During his remarks, which resurfaced last month as Trump's campaign attempted to distance itself from Project 2025, the Republican candidate said of Heritage that "they're going to lay the groundwork and detail plans for exactly what our movement will do."
The Post also cited an interview it conducted this year with Roberts, who told the newspaper that he had "personally" spoken to Trump about Project 2025—something a Trump campaign spokeswoman denied.
"The flight, Trump's speech, and Roberts' interview cut against the former president's recent efforts to distance himself from Project 2025 once Democrats turned some of its most controversial proposals into a frequent campaign attack," the Post noted. "The proposals came from alumni of Trump's first term and often overlap with his own official campaign pronouncements, such as eliminating the Education Department, weakening protections for career civil servants, ending affirmative action, and reversing restrictions on greenhouse gases."
Roberts and the Heritage Foundation appear to be actively aiding the Trump campaign's attempt to detach Project 2025 from the GOP nominee's agenda. Roberts announced this week that he would delay the publication of his book, which contains a forward by Trump running mate Sen. JD Vance (R-Ohio), and Heritage recently issued talking points urging Project 2025 architects to stress that the agenda and Trump's White House bid are separate.

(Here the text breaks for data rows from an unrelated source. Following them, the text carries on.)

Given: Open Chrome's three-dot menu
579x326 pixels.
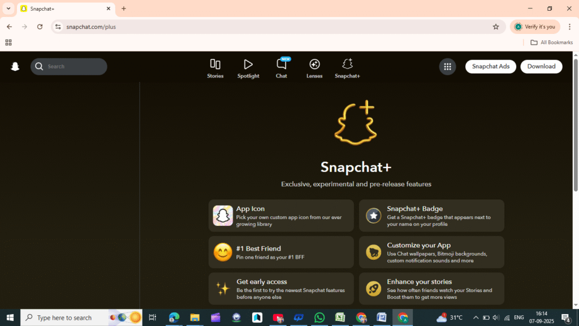Looking at the screenshot, I should pyautogui.click(x=569, y=27).
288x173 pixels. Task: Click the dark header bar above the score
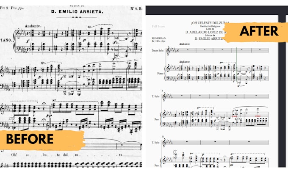[217, 10]
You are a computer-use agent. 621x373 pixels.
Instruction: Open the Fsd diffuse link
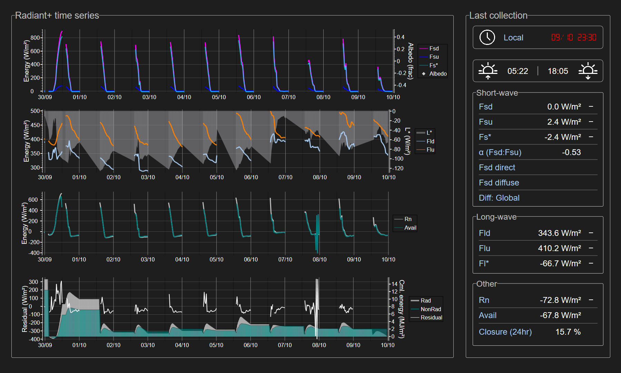click(499, 183)
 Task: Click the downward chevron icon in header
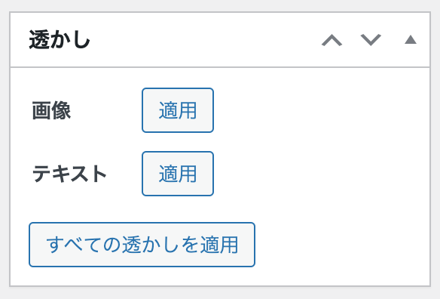371,40
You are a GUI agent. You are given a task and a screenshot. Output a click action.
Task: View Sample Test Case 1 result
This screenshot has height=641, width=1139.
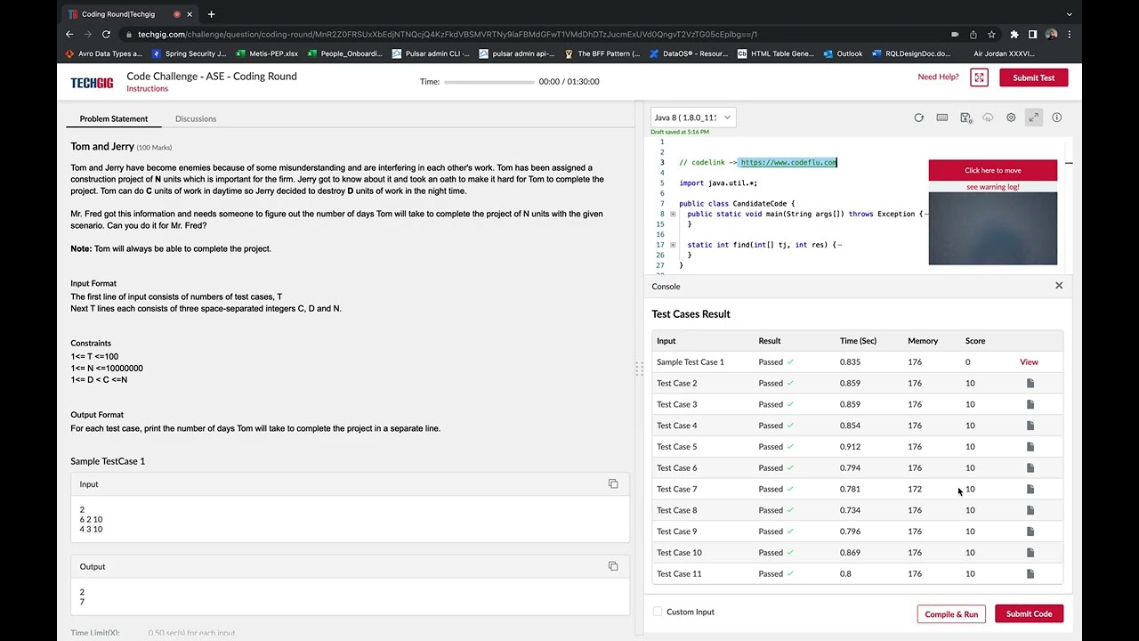point(1029,362)
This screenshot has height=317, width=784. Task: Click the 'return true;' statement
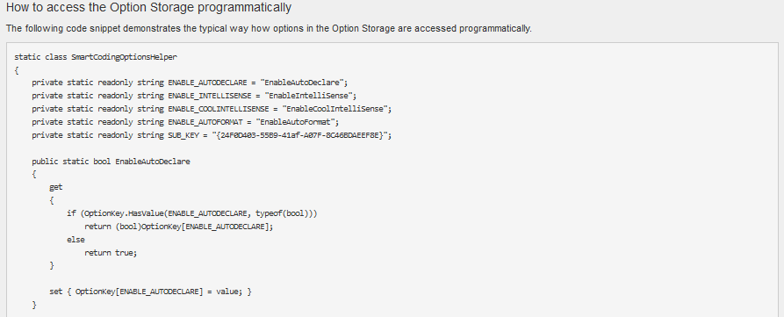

The efforts amount to a tacit acknowledgment of the far-right agenda's unpopularity with the American public, which has rapidly soured on Project 2025 as it has learned more about its proposals.
Democrats—including Vice President Kamala Harris, the party's 2024 nominee—have worked to connect Trump to Project 2025, releasing analyses highlighting the similarities between the agenda and the former president's campaign platform. In June, House Democrats launched a task force with the specific goal of "highlighting, preempting, and counteracting this right-wing plot to undermine democracy."
"The head of Project 2025 confirmed it and Donald Trump said it himself, Project 2025 will 'lay the groundwork and detail plans for exactly what our movement will do,'" James Singer, a spokesperson for the Harris campaign, said in response to the Post's reporting. "Just so everyone is clear, those plans include: banning abortion, monitoring women's pregnancies, raising costs on families, and firing public servants to install extreme Trump loyalists."
During a packed rally in Wisconsin on Wednesday, Harris called Project 2025 "a plan to weaken the middle class."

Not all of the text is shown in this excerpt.